Non è raro che un condomino accudisca (anche saltuariamente) per puro spirito umanitario e senza averne un ritorno economico, una colonia felina nella sua proprietà esclusiva.

Si consideri che, in ambito comunale, è prevista la tutela dei gatti liberi attraverso il riconoscimento del ruolo dei gattari attraverso un patentino e un corso, il divieto di ostacolare la corretta gestione delle colonie, il censimento dei gatti liberi.

Tuttavia (che sia dotato di patentino o meno) il gattaro è tenuto ad adottare tutte le necessarie precauzioni volte ad evitare disagi e problemi ai condomini. Del resto, attirare gatti randagi con ciotole di cibo può costituire molestia se i gatti non solo vagano nelle parti comuni ma si introducono negli appartamenti e relative pertinenze degli altri condomini, limitandone il possesso: in altre parole, sempreché non sia proibito dal regolamento, dare da mangiare ai gatti randagi non è vietato, ma è necessario adottare tutte le precauzioni idonee ad impedire che la presenza degli amici animali possa recare molestia al resto del condominio (App. Roma, Sezione IV civile, 29 aprile 2013).
====
_RICHIESTA DATA 1_: Quale sentenza cita l'estratto sui gatti randagi in condominio?
====
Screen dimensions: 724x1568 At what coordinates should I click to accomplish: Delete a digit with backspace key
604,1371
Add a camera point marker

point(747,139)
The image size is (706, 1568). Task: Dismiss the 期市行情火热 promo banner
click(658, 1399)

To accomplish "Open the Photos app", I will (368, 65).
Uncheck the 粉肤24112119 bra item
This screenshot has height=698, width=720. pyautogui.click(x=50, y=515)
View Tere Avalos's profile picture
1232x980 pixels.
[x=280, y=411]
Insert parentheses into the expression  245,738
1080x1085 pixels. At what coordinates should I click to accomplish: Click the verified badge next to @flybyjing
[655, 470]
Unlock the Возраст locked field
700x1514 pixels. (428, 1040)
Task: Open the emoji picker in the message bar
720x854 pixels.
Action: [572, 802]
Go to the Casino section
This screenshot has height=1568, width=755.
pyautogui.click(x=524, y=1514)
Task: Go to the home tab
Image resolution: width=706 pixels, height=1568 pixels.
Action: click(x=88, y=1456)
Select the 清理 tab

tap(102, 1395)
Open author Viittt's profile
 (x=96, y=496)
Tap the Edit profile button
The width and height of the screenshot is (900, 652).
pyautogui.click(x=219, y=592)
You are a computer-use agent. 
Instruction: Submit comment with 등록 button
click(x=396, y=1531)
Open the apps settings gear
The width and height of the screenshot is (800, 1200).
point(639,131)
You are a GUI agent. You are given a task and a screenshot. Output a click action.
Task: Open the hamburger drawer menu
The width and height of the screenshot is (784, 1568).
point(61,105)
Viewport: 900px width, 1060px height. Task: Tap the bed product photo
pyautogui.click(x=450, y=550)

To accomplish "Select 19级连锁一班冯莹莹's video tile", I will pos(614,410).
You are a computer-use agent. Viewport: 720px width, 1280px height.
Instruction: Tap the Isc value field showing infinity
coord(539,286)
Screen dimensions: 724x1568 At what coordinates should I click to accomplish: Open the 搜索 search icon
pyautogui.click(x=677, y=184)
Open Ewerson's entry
====
_RICHIESTA DATA 2_: Riporta in un elenco numerato le righe dei record dalla riga che contiene "Open author Viittt's profile" fino alla fine dei record, estremi inclusi, tralasciando le righe vuote.

_SOLUZIONE SVOLTA 1_: App. Roma, Sezione IV civile, 29 aprile 2013.

_SOLUZIONE SVOLTA 2_:
1. Open author Viittt's profile
2.  (x=96, y=496)
3. Tap the Edit profile button
4. The width and height of the screenshot is (900, 652).
5. pyautogui.click(x=219, y=592)
6. You are a computer-use agent. 
7. Instruction: Submit comment with 등록 button
8. click(x=396, y=1531)
9. Open the apps settings gear
10. The width and height of the screenshot is (800, 1200).
11. point(639,131)
12. You are a GUI agent. You are given a task and a screenshot. Output a click action.
13. Task: Open the hamburger drawer menu
14. The width and height of the screenshot is (784, 1568).
15. point(61,105)
16. Viewport: 900px width, 1060px height. Task: Tap the bed product photo
17. pyautogui.click(x=450, y=550)
18. To accomplish "Select 19级连锁一班冯莹莹's video tile", I will pos(614,410).
19. You are a computer-use agent. Viewport: 720px width, 1280px height.
20. Instruction: Tap the Isc value field showing infinity
21. coord(539,286)
22. Screen dimensions: 724x1568 At what coordinates should I click to accomplish: Open the 搜索 search icon
23. pyautogui.click(x=677, y=184)
24. Open Ewerson's entry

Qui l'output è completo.